#### [Exercise instructions]
Copy out all the data below line for line, leaving out the pictures.

# # #

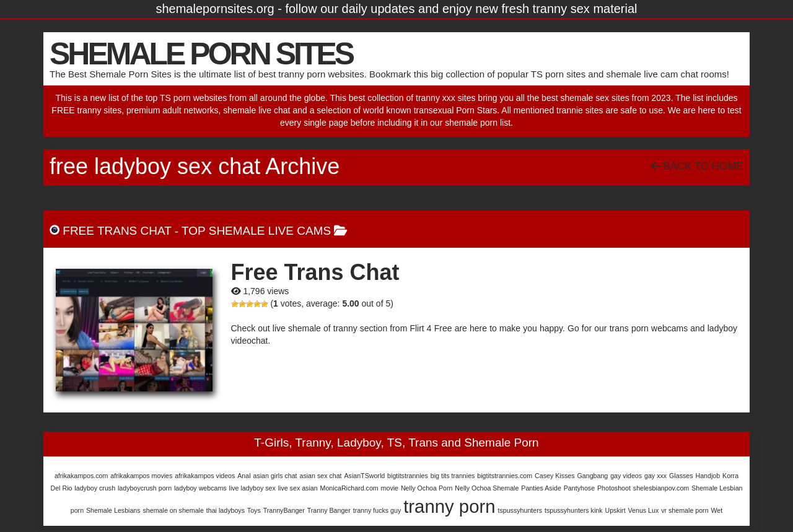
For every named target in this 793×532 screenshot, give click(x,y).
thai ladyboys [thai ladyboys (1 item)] (226, 510)
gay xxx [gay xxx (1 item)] (655, 476)
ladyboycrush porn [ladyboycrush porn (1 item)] (144, 488)
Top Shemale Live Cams (256, 230)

# # #

#### [Exercise output]
For every named target in this 793×532 screenshot, give click(x,y).
thai ladyboys [thai ladyboys (1 item)] (226, 510)
gay xxx [gay xxx (1 item)] (655, 476)
ladyboycrush porn [ladyboycrush porn (1 item)] (144, 488)
Top Shemale Live Cams (256, 230)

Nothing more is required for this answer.